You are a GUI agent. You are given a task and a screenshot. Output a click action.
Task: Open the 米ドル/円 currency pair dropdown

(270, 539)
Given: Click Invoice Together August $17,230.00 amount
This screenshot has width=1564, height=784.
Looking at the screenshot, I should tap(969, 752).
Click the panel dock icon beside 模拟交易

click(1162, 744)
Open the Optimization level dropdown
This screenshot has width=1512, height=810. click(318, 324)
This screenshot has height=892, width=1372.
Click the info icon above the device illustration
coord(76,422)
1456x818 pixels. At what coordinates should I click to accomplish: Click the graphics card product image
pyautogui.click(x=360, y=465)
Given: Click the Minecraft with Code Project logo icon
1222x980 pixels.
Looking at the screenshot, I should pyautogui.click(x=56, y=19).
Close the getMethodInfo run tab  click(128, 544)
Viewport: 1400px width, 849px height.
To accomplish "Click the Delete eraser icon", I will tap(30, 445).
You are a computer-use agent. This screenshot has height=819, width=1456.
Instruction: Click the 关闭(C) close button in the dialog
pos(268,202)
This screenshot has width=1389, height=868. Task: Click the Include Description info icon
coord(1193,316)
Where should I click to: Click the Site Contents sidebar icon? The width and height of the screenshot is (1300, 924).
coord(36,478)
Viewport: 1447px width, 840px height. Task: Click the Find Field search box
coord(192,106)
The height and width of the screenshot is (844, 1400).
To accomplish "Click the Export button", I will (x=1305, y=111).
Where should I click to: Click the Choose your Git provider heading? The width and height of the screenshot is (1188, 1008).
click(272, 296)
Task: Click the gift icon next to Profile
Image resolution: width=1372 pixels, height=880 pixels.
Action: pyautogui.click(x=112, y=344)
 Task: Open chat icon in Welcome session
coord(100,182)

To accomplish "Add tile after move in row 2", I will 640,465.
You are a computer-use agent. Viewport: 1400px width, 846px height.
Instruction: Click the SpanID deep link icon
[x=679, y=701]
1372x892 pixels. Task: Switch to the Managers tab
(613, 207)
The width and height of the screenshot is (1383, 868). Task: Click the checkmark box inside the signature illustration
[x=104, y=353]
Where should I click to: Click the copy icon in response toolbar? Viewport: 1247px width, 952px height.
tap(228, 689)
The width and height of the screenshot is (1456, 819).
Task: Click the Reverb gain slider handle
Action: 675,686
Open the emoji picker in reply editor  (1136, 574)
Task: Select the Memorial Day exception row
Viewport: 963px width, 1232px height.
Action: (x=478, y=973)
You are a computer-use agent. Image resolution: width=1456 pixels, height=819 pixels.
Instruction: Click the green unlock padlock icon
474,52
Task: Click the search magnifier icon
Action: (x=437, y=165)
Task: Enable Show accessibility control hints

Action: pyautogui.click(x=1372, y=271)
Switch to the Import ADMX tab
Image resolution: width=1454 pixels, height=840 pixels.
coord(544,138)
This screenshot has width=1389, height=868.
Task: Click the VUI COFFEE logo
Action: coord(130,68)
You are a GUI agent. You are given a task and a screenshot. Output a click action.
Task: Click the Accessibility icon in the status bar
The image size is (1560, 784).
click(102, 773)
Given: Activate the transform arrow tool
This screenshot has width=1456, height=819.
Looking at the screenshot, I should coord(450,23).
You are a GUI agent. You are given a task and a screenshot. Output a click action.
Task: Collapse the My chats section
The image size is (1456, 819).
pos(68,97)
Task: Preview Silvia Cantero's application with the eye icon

+ + + + +

Once you reach the line containing "Task: Collapse the My chats section", transcribe it and each line after it through the end of the material, exactly and with nothing added.

- _ANSWER SPACE_
Task: Collapse the My chats section
The image size is (1456, 819).
pos(68,97)
Task: Preview Silvia Cantero's application with the eye icon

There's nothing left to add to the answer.